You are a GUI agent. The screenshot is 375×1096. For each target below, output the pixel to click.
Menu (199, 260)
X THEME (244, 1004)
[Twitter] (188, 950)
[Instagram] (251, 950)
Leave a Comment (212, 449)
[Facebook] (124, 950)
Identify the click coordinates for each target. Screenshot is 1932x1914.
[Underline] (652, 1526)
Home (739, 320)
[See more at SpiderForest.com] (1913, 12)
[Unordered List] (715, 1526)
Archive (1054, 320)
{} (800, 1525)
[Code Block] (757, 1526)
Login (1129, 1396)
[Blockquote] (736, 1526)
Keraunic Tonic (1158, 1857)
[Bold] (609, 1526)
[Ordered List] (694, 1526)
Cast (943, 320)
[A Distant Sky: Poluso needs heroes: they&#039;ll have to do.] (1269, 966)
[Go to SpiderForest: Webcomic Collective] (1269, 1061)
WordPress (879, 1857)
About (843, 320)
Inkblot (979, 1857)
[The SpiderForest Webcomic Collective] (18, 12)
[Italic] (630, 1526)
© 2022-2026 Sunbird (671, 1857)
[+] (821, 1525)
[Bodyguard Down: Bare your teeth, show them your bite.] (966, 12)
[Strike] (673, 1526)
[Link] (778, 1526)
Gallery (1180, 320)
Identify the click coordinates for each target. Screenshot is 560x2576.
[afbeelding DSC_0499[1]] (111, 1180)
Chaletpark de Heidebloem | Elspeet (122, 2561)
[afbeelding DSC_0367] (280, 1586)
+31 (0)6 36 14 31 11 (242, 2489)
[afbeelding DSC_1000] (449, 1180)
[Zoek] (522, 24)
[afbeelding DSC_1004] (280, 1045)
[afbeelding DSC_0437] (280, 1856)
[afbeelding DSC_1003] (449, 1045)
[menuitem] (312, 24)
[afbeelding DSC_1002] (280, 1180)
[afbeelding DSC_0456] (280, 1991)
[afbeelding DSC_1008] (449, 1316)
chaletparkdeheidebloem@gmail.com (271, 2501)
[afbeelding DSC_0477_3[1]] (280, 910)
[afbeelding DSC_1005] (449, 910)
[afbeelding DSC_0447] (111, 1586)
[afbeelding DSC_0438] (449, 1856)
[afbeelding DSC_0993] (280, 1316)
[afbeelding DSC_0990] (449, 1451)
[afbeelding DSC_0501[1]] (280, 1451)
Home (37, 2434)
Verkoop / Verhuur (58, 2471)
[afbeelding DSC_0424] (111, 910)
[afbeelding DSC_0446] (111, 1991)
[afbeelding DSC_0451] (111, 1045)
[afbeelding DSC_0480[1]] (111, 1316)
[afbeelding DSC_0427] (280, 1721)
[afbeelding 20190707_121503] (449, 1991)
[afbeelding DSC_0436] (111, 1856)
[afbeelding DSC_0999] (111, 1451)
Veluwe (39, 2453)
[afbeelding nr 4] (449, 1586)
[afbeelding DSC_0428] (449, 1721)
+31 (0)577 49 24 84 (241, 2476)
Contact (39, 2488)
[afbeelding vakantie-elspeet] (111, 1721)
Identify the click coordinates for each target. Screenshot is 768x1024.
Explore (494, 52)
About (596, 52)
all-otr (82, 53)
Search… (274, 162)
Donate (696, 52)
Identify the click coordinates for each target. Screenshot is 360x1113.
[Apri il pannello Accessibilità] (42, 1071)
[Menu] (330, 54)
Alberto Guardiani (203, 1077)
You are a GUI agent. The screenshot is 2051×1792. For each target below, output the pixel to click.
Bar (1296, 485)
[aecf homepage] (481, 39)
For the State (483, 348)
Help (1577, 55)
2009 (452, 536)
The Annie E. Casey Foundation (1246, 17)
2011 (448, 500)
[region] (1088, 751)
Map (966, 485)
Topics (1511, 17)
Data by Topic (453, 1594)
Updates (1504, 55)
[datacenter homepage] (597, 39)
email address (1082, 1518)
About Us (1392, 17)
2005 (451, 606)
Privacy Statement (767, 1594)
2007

····················

TO DO: Look back at the entries above. Retype the line with "[afbeelding DSC_0446] (111, 1991)", the line with "Veluwe (39, 2453)", and all lines in between.

SOLUTION:
[afbeelding DSC_0446] (111, 1991)
[afbeelding DSC_0451] (111, 1045)
[afbeelding DSC_0480[1]] (111, 1316)
[afbeelding DSC_0427] (280, 1721)
[afbeelding 20190707_121503] (449, 1991)
[afbeelding DSC_0436] (111, 1856)
[afbeelding DSC_0999] (111, 1451)
Veluwe (39, 2453)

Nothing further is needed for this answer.